The usual rate for the Perseid shower is about 50 or so meteors an hour, but in some years, the number can reach around 150 per hour.
The best time of night to take a look at the sky will be from about 1am until dawn breaks.
Although the peak might not be viewable, local astronomers concur that plenty of meteors should still be visible immediately before and after the shower's peak.
Catching a sight of this meteor shower is an absolutely phenomenal experience as Johann Nishant, an astrophotographer who captured the meteor shower past year, describes it.
There is going to be a meteor shower on 12th of August, 2017.

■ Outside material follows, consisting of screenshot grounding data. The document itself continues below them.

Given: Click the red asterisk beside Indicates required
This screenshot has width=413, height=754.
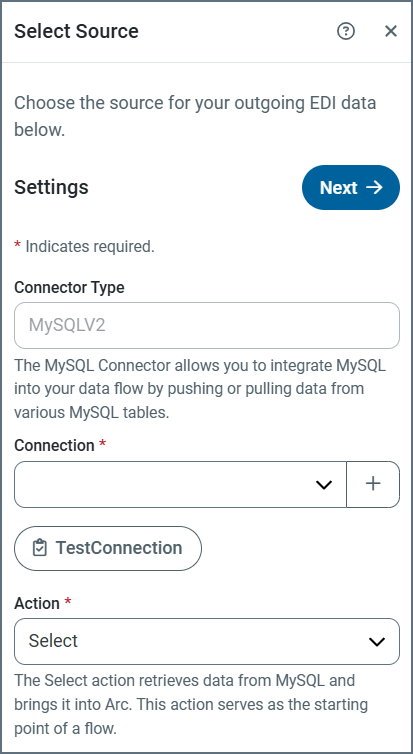Looking at the screenshot, I should [17, 246].
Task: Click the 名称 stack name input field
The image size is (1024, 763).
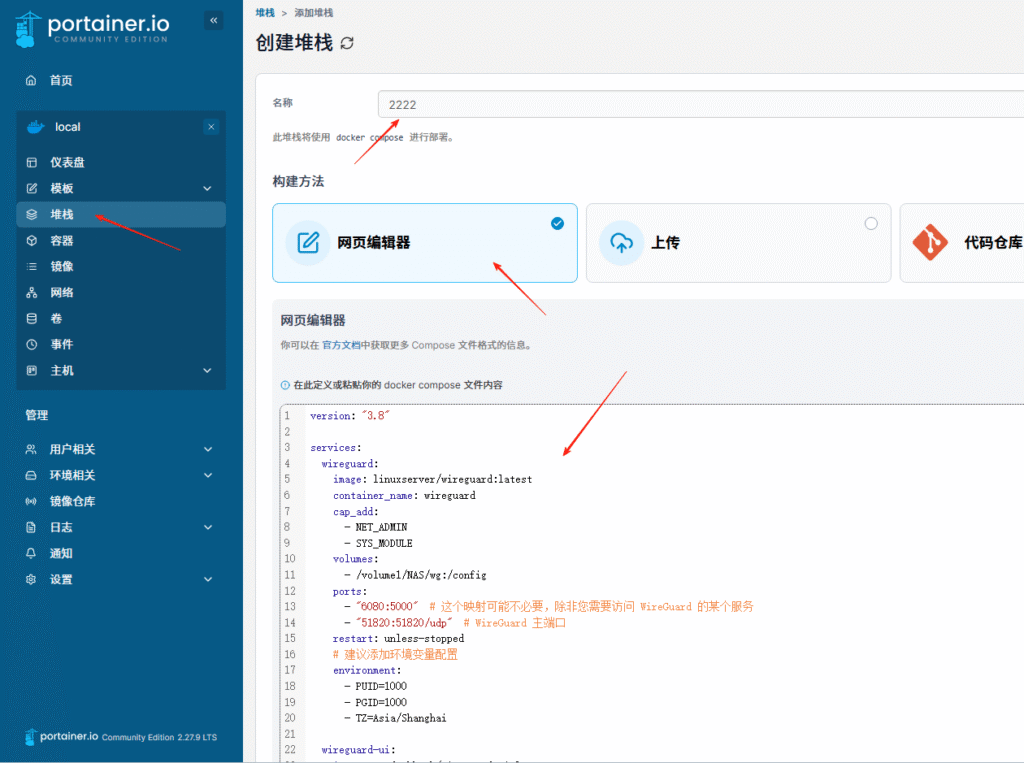Action: (x=700, y=104)
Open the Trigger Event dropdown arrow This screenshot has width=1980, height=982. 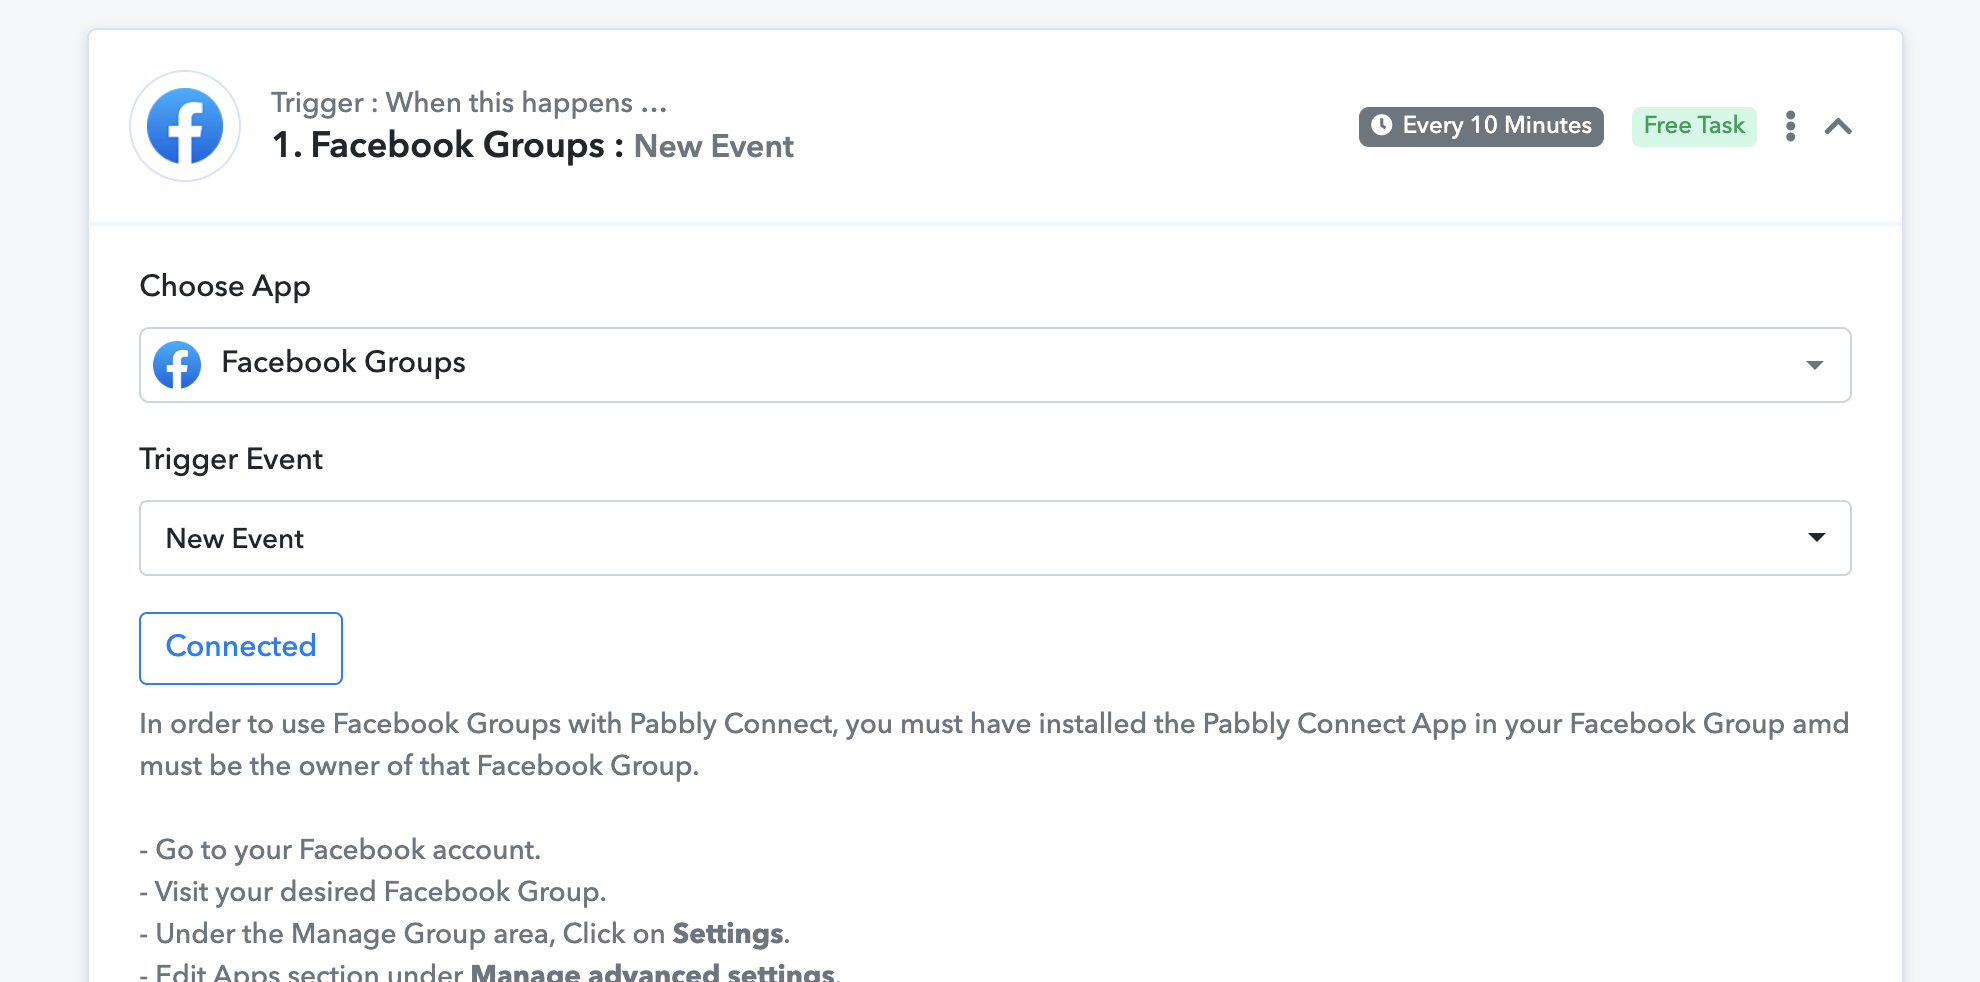tap(1816, 538)
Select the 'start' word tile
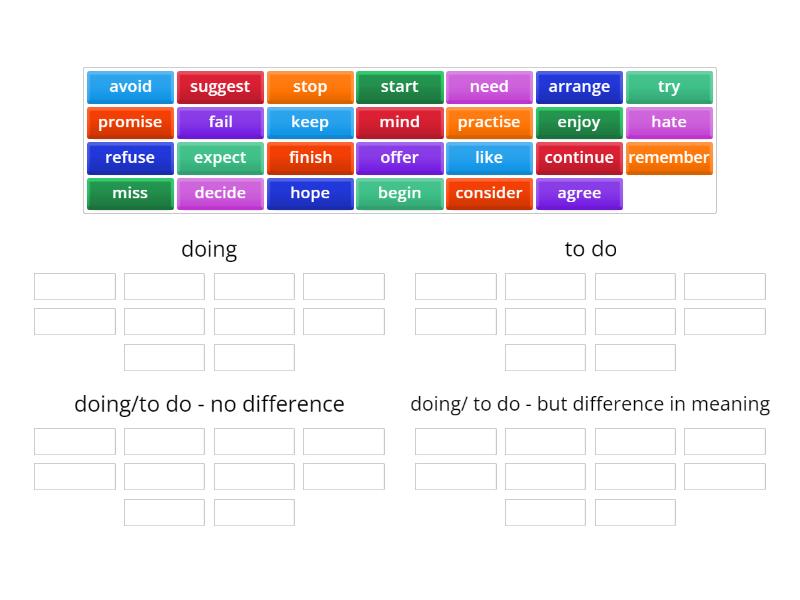The width and height of the screenshot is (800, 600). click(x=399, y=87)
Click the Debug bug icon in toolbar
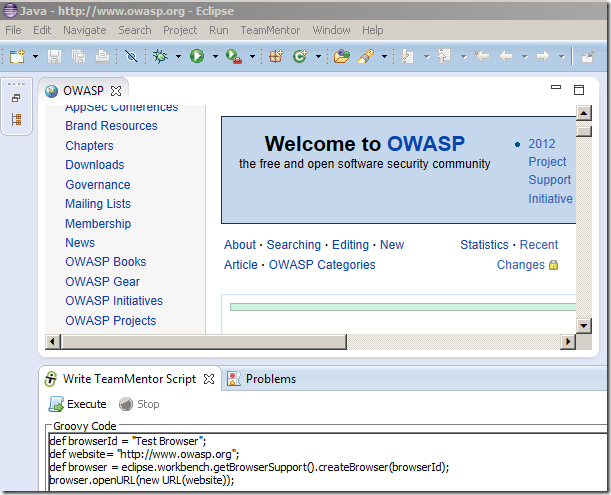 tap(160, 57)
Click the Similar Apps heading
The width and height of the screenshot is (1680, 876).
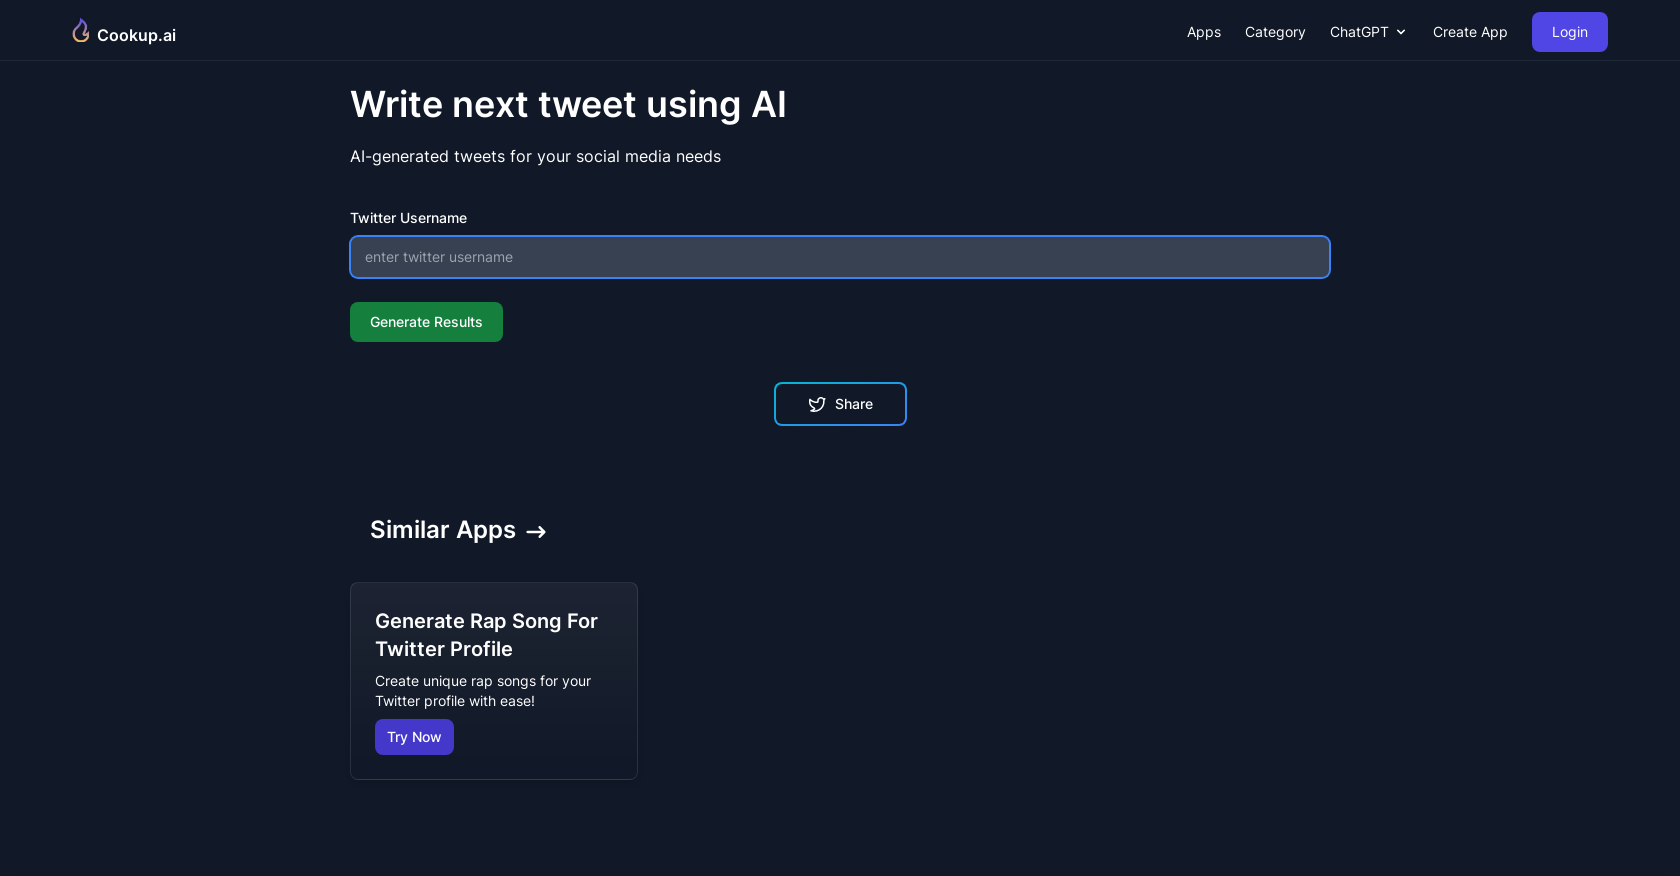[443, 530]
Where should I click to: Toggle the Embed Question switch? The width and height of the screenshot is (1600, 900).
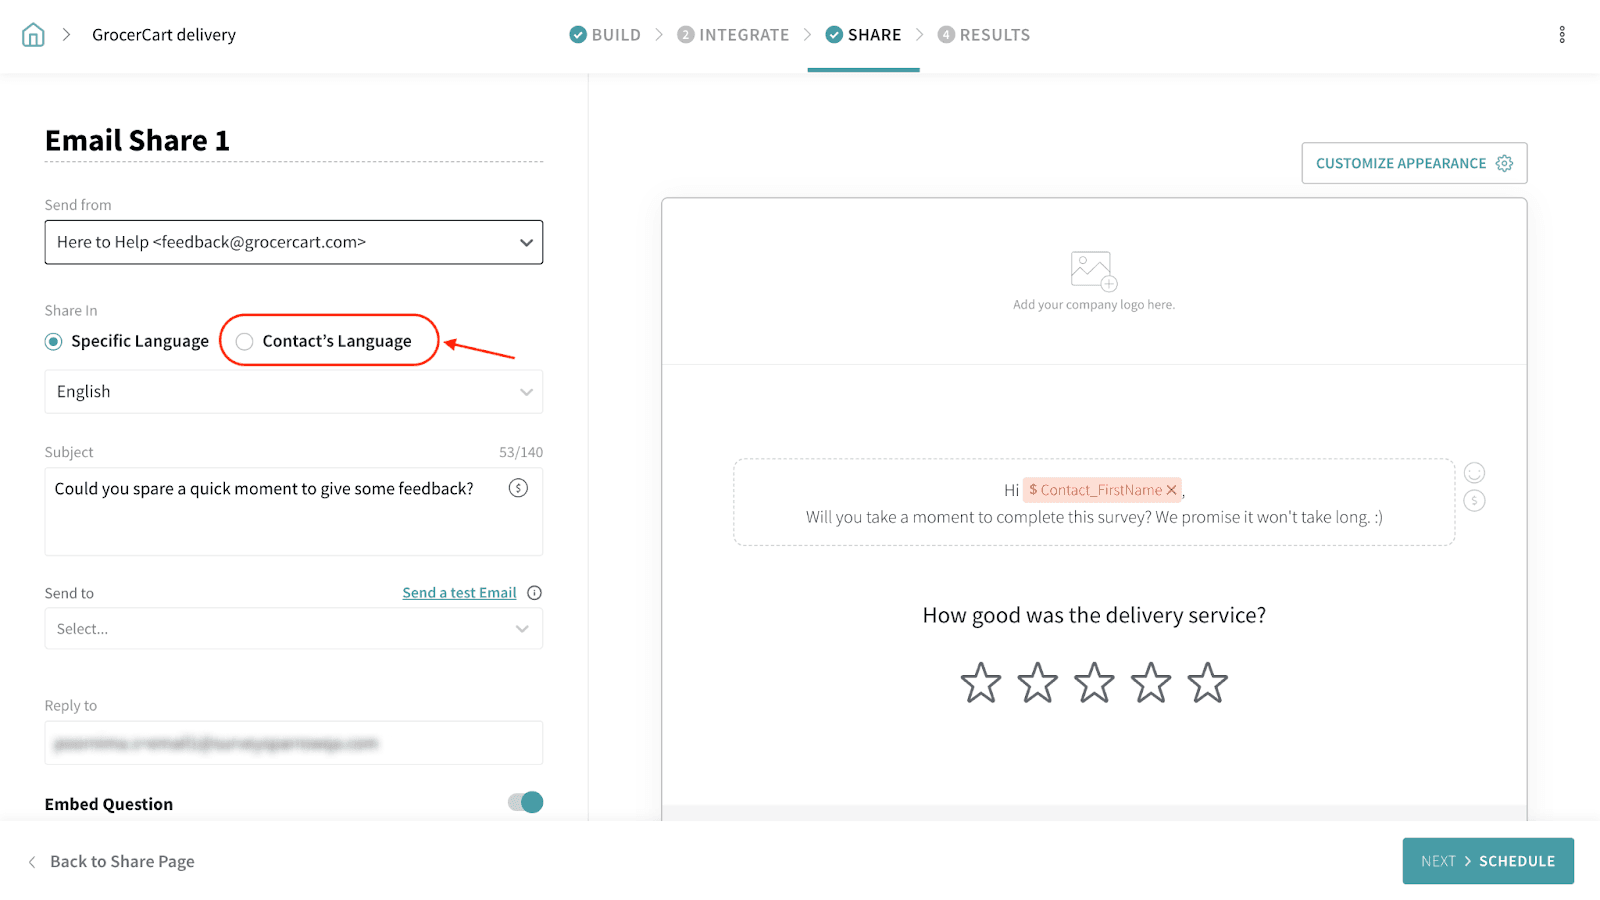[525, 803]
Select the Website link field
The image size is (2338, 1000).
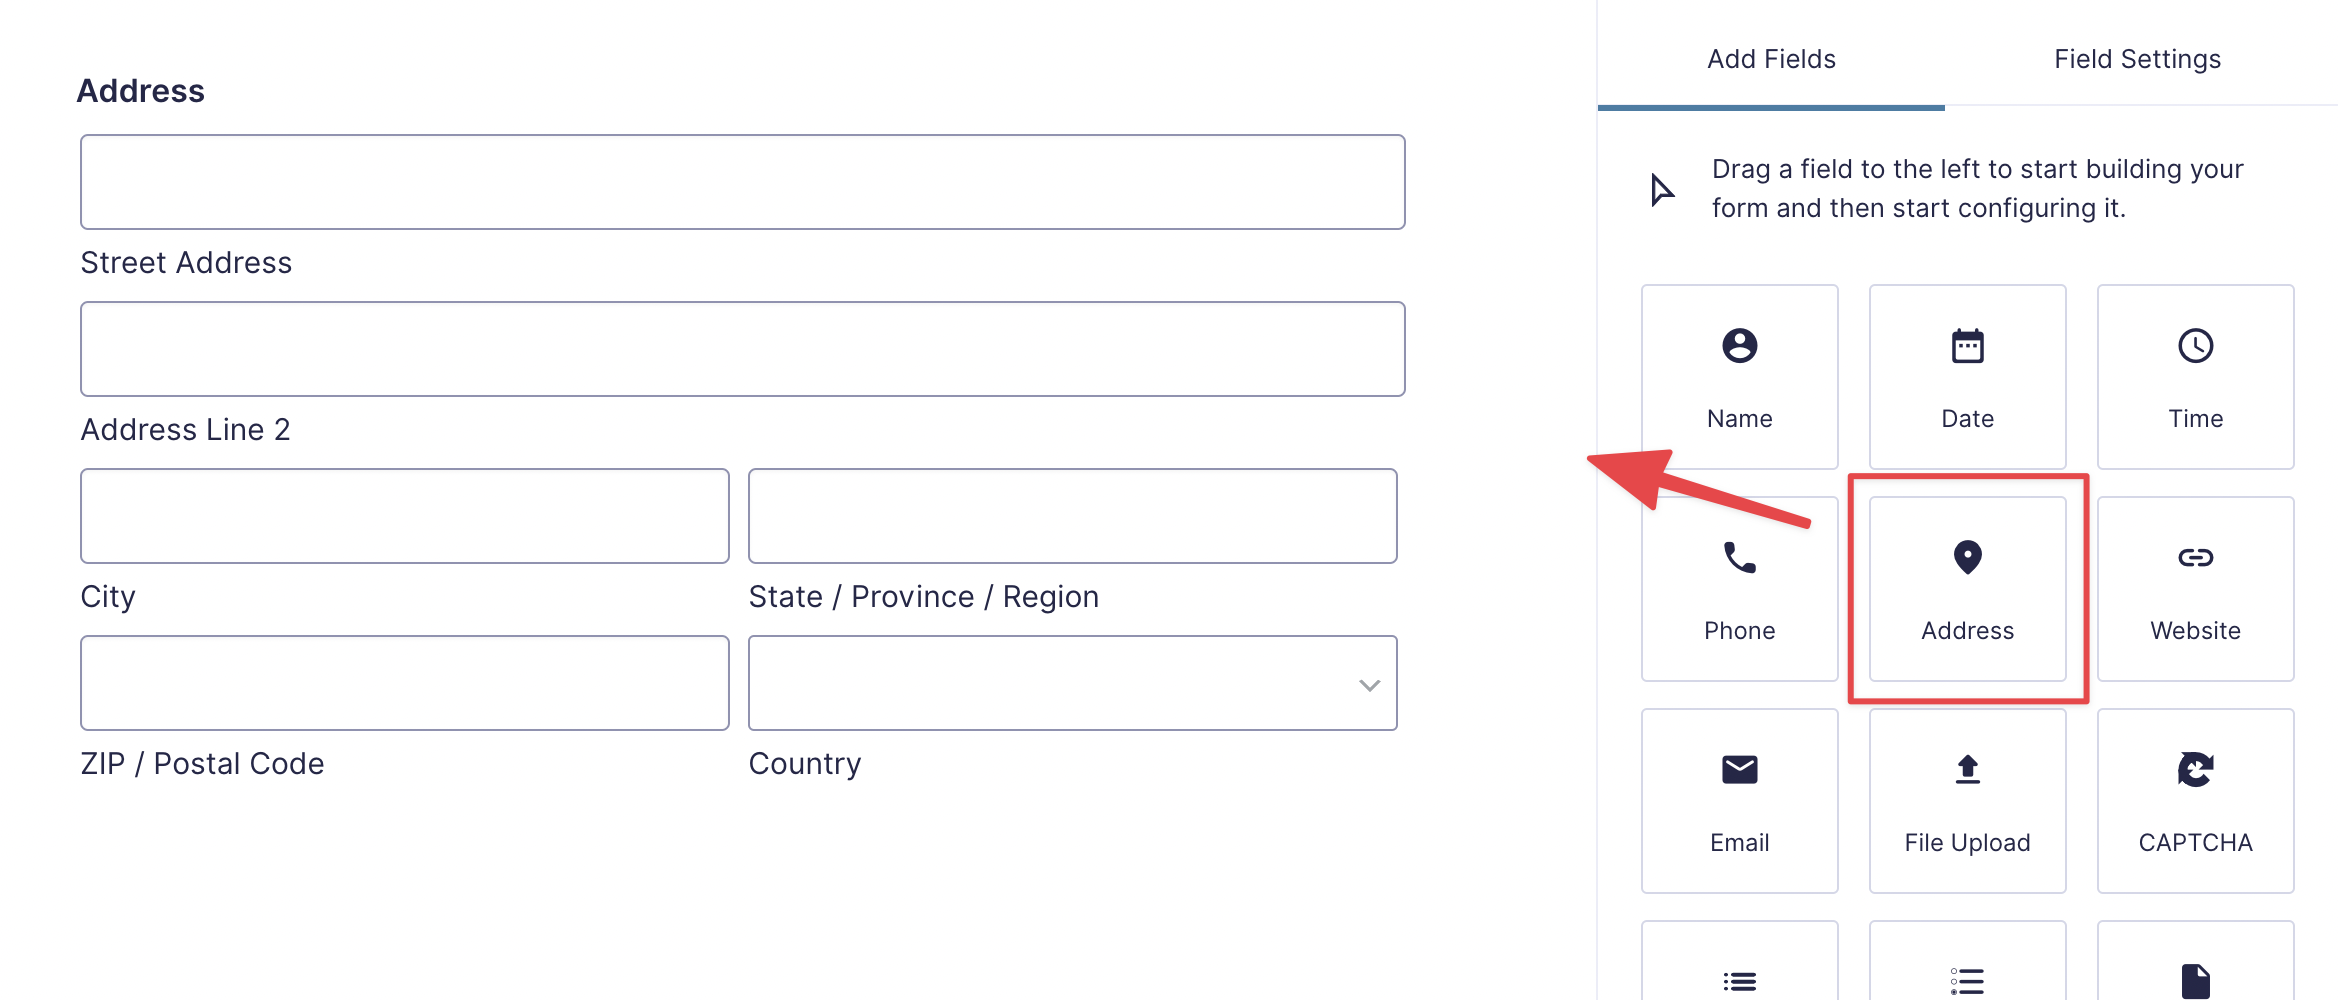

Your own worldly view will be enough as it is preferable to be able to see all of the sky at the same time so you can see more streaking fireballs that may be shooting across. Meteor showers are named for the constellation that coincides with this region in the sky, a spot known as the radiant. The partial lunar eclipse on August 7 has brought out the moon in all its glory which unfortunately is bad news for amateur astronomers in the city.
To get the best view of the Perseids, make sure you are observing the sky on a cloud-free night.
The meteors - traveling at a rate of about 37 miles per second - are caused by the earth passing through debris in the wake of Comet Swift-Tuttle, seemingly radiating out of the constellation Perseus. ABAA's president Jayanth Basvarajaiyah says, "It is a handsome experience, if you do get to see it". I mean if meteor showers are the thing you really get off to, I'm not saying to put away your lube and your telescope.
Several sources include the added imperative that, regardless of your age, it's probably the last chance to see anything that even comes close, meteor-wise, that is.
Somewhere like the Peak District or Lake District would be the best possible place. Let your eyes adjust for 20 minutes, then have patience and observe the sight.